Reproduce, with no changes, the line where "The image size is (1124, 632)." appears and every subsequent line of the listing, the last one included.

RECORDS PROVIDED
__________

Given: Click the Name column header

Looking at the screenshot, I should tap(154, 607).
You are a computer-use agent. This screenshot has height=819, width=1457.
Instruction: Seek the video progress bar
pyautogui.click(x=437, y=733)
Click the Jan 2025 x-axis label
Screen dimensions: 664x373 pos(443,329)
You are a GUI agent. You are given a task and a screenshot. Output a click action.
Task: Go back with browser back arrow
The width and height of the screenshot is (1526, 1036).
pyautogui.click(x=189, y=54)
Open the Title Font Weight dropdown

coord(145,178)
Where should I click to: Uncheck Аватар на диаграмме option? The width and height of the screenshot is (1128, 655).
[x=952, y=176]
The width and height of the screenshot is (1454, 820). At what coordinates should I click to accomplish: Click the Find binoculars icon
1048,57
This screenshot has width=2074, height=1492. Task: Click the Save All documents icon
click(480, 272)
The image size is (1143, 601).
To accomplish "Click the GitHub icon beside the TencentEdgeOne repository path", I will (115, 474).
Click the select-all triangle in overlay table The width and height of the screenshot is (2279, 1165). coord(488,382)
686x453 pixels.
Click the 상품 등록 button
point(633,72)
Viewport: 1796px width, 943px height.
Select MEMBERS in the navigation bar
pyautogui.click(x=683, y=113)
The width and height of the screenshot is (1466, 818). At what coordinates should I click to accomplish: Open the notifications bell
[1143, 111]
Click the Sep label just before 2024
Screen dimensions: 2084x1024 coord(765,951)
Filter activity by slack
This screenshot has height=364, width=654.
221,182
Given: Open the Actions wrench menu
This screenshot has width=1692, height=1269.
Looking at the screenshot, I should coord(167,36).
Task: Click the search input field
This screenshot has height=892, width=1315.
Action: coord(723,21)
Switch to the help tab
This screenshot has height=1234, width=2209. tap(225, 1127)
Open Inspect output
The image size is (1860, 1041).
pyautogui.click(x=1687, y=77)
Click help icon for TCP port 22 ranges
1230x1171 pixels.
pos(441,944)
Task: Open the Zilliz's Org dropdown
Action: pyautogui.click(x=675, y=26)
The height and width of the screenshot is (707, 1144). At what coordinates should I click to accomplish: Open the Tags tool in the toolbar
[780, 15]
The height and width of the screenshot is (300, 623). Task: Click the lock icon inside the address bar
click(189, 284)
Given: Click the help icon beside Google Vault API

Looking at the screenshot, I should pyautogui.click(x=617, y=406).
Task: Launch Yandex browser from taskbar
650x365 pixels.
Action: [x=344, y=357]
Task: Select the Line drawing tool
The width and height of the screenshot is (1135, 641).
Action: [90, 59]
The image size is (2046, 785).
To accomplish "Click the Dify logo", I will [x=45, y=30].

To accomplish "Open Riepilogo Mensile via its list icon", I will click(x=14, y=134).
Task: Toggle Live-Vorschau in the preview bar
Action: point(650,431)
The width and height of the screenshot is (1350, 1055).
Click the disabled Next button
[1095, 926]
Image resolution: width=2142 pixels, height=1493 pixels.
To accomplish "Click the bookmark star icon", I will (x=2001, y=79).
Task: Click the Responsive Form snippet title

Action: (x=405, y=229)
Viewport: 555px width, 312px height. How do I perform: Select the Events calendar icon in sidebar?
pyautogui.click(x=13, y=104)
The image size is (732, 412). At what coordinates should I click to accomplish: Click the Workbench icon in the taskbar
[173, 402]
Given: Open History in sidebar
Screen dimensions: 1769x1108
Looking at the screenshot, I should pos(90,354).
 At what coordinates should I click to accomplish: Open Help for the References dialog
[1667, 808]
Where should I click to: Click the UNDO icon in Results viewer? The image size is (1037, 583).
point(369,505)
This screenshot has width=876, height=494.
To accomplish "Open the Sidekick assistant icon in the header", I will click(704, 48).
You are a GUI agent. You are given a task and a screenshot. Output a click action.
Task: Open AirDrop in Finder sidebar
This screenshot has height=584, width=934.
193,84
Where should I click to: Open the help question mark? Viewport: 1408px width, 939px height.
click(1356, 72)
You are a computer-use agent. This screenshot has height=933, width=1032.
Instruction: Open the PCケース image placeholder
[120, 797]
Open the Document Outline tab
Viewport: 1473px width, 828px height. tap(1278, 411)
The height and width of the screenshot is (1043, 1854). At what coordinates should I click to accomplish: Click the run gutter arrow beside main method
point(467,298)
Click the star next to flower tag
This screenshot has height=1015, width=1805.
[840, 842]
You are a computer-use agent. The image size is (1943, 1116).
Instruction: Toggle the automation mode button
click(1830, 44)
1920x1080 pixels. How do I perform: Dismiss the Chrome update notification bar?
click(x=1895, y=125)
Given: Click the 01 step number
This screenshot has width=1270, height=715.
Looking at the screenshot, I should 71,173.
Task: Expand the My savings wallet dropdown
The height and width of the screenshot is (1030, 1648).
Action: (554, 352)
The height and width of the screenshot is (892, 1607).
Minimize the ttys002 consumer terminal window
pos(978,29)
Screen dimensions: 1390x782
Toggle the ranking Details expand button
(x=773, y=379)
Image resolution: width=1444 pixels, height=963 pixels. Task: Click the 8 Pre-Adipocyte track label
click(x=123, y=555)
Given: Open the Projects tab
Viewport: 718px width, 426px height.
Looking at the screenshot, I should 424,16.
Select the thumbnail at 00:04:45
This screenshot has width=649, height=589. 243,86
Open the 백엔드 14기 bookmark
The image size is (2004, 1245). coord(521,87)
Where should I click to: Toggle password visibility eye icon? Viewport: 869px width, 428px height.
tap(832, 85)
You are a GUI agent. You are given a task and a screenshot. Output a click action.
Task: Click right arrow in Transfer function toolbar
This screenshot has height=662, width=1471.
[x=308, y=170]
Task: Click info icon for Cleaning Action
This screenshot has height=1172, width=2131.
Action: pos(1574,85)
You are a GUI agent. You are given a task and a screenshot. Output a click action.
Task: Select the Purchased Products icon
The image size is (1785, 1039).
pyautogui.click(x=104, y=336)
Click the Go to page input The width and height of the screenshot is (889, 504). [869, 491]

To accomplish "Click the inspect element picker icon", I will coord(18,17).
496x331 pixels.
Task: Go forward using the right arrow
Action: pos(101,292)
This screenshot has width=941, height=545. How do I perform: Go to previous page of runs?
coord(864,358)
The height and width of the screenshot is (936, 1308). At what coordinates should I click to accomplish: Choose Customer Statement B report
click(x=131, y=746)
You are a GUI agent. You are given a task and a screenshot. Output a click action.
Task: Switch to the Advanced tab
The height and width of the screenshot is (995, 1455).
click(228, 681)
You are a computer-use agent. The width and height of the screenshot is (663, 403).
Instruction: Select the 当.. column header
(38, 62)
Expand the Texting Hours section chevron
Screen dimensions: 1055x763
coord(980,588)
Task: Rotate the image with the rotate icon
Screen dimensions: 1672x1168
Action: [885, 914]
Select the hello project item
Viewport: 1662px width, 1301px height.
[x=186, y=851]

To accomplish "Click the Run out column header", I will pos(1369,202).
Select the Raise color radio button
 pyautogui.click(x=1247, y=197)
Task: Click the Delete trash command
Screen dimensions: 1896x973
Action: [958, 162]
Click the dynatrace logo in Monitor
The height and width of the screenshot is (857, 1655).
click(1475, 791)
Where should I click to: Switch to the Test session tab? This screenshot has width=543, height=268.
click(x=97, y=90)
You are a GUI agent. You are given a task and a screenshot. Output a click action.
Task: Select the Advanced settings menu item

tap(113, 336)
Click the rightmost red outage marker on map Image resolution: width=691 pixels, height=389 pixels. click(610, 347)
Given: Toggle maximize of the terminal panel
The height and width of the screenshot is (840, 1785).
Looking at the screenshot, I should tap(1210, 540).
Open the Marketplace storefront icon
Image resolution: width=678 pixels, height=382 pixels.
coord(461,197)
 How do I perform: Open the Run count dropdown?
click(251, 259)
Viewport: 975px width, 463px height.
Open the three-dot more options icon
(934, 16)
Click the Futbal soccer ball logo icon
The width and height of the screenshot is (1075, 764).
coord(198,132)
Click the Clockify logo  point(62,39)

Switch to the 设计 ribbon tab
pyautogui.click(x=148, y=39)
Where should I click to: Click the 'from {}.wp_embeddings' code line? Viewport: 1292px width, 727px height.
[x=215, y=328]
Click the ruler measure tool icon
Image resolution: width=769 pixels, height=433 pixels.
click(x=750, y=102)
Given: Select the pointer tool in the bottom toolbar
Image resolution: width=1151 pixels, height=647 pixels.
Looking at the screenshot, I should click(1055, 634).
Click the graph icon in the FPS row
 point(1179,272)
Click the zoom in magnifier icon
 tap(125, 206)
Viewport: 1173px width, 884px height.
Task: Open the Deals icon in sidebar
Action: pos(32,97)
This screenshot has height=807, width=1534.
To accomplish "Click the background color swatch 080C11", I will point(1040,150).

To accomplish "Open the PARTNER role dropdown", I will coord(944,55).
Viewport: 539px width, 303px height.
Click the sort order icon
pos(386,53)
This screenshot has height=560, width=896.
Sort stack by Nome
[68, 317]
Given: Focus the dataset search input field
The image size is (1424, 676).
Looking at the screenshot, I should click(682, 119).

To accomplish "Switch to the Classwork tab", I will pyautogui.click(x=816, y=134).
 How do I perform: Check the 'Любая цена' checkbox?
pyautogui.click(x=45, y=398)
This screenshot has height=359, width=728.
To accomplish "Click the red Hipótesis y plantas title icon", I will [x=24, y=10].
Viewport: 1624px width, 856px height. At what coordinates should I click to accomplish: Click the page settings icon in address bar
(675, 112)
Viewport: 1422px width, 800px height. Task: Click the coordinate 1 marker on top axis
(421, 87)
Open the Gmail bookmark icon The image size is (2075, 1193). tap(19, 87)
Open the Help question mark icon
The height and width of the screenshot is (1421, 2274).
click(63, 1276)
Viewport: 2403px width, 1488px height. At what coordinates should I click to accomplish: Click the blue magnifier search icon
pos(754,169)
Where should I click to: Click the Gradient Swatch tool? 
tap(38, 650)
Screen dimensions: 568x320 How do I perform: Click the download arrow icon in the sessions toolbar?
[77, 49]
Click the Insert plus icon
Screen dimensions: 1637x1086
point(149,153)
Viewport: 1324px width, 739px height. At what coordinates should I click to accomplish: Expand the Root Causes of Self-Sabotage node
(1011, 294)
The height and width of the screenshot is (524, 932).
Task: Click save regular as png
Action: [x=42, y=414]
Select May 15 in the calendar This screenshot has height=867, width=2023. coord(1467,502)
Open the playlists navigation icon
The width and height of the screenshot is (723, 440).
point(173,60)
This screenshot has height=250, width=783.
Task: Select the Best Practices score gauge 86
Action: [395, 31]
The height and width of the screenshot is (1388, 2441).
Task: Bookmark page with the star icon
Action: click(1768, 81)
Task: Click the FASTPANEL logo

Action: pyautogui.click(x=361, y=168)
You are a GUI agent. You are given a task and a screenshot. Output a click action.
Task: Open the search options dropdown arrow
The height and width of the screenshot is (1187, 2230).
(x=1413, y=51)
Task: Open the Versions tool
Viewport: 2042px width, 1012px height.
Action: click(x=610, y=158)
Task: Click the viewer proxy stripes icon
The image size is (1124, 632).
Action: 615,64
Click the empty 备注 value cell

__________

ANSWER SPACE
The image size is (1124, 632).
Action: 615,64
Click the empty 备注 value cell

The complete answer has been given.